We recruited 66 volunteers, including 29 patients with a first diagnosis of ACS and 37 healthy volunteers during the same period, collected their fecal samples, and sequenced the V4 region of the 16S rRNA gene. Functional prediction of the microbiota was performed using PICRUSt2. Subsequently, we constructed a nomogram and corresponding webpage based on microbial markers to assist in the diagnosis of ACS. The diagnostic performance and usefulness of the model were analyzed using boostrap internal validation, calibration curves, and decision curve analysis (DCA).

Results

Compared to that of healthy controls, the diversity and composition of microbial community of patients with ACS was markedly abnormal. Potentially pathogenic genera such as Streptococcus and Acinetobacter were significantly increased in the ACS group, whereas certain SCFA-producing genera such as Blautia and Agathobacter were depleted. In addition, in the correlation analysis with clinical indicators, the microbiota was observed to be associated with the level of inflammation and severity of coronary atherosclerosis. Finally, a diagnostic model for ACS based on gut microbiota and clinical variables was developed with an area under the receiver operating characteristic (ROC) curve (AUC) of 0.963 (95% CI: 0.925–1) and an AUC value of 0.948 (95% CI: 0.549–0.641) for bootstrap internal validation. The calibration curves of the model show good consistency between the actual and predicted probabilities.
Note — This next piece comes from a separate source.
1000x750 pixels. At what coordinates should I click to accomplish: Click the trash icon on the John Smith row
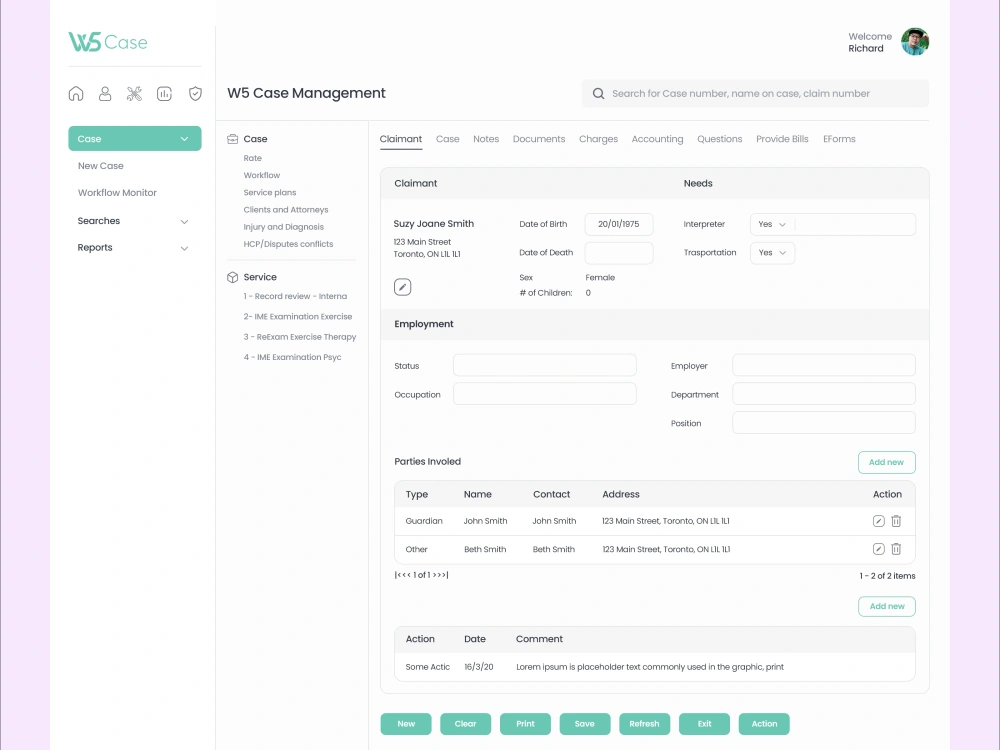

The DCA showed that the model had a high net clinical benefit for clinical applications.

Conclusion

Our study is the first to characterize the composition and function of the gut microbiota in patients with ACS and healthy populations in Southwest China and demonstrates the potential effect of the microbiota as a non-invasive marker for the early diagnosis of ACS.